RECORDS PROVIDED Start Marker
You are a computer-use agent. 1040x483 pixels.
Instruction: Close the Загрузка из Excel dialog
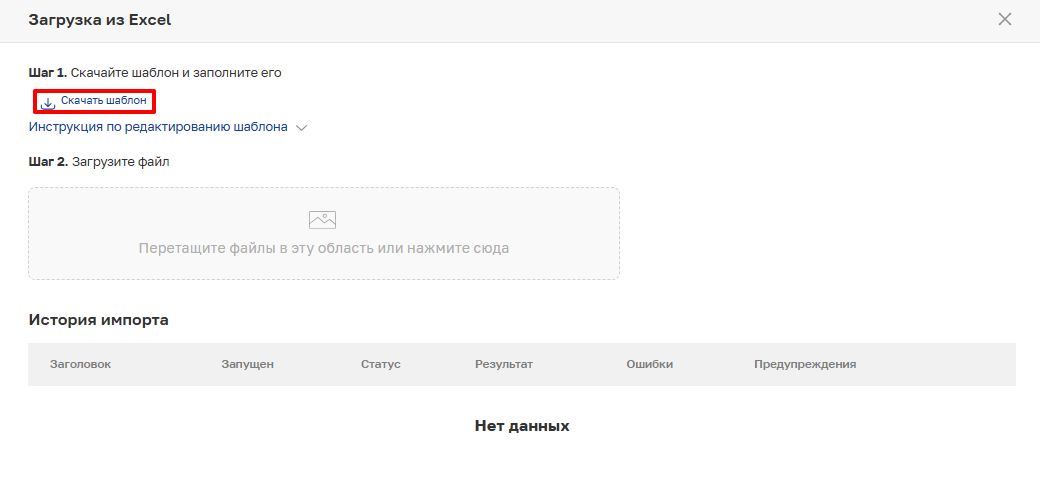1005,19
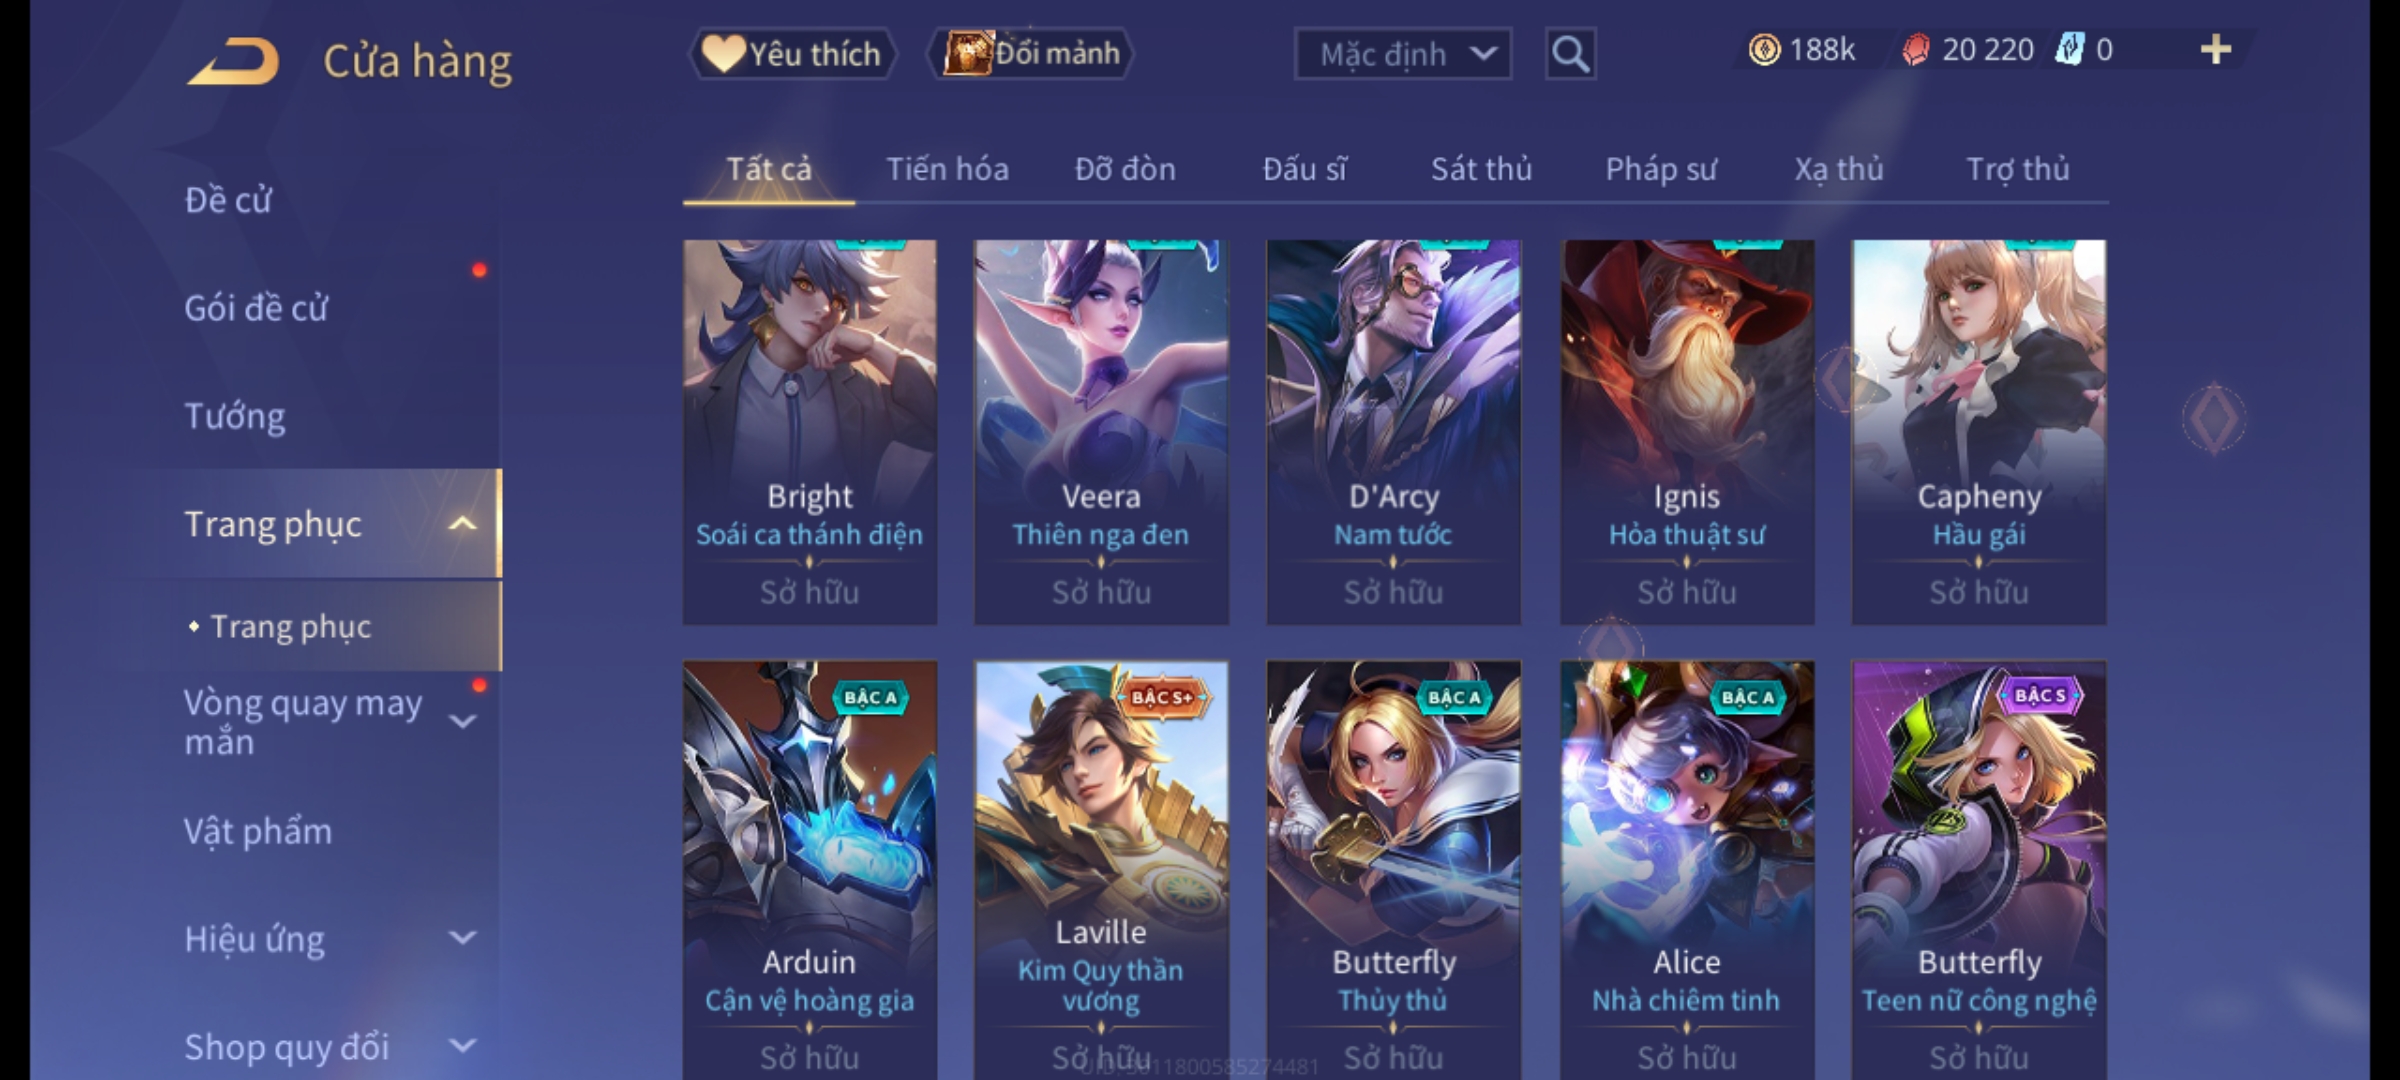
Task: Select Laville Kim Quy thần vương card
Action: [x=1101, y=870]
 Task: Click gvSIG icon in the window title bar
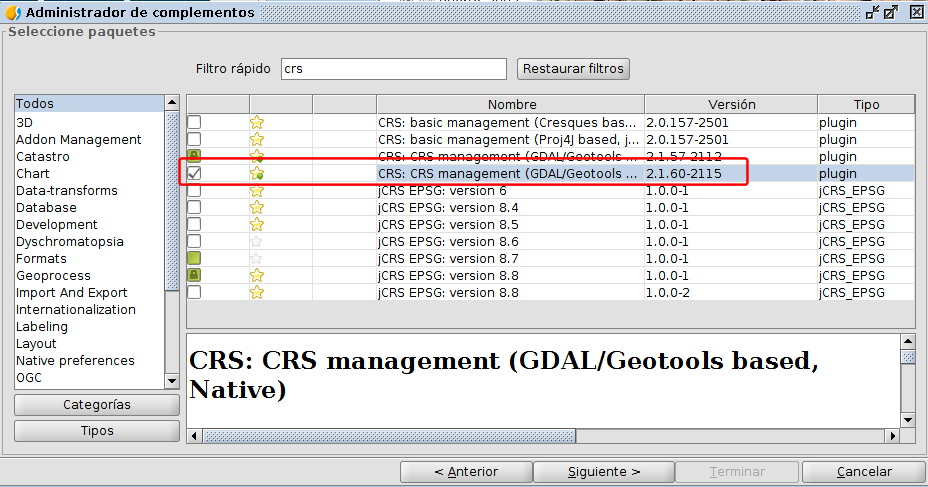12,12
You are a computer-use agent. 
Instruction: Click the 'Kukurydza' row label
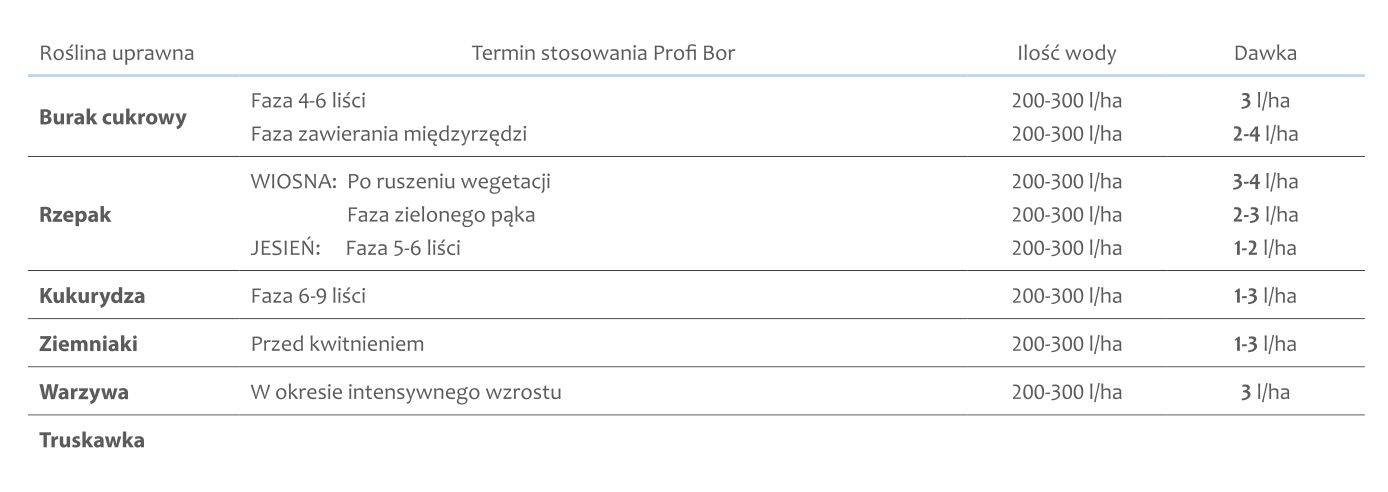92,296
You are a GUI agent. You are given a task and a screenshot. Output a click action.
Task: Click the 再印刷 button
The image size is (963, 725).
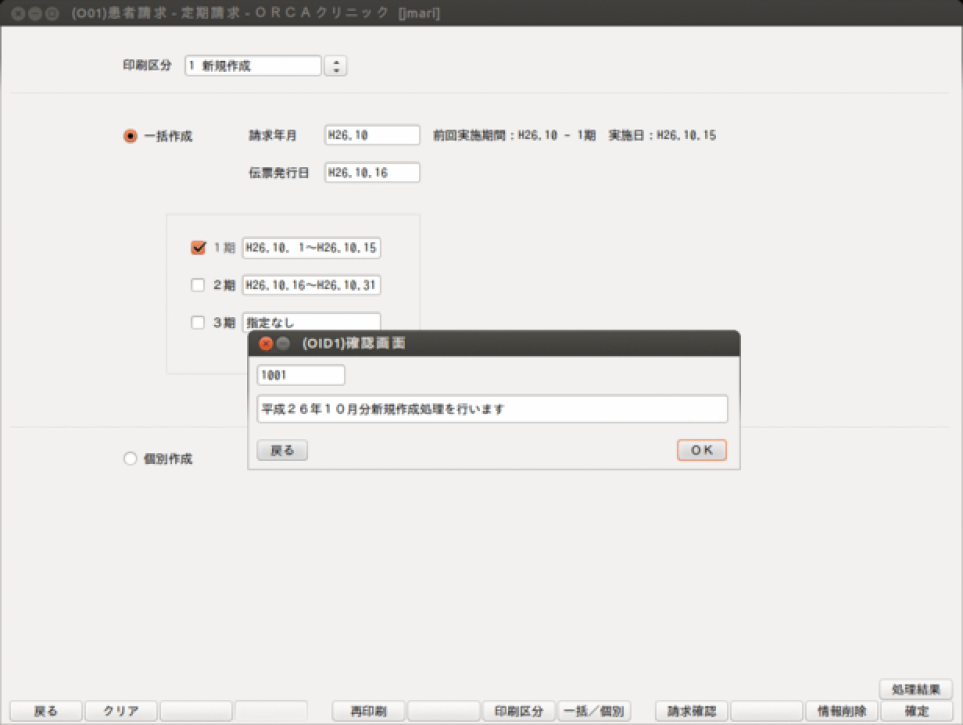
RECORDS PROVIDED End Marker
■ **INSTRUCTIONS TO FOLLOW**: Pick every line from the listing holding the string "computer", and copy it.

■ **RESULT FOR THIS TASK**:
You are a computer-use agent. 1040x483 pixels.
You are a computer-use agent. 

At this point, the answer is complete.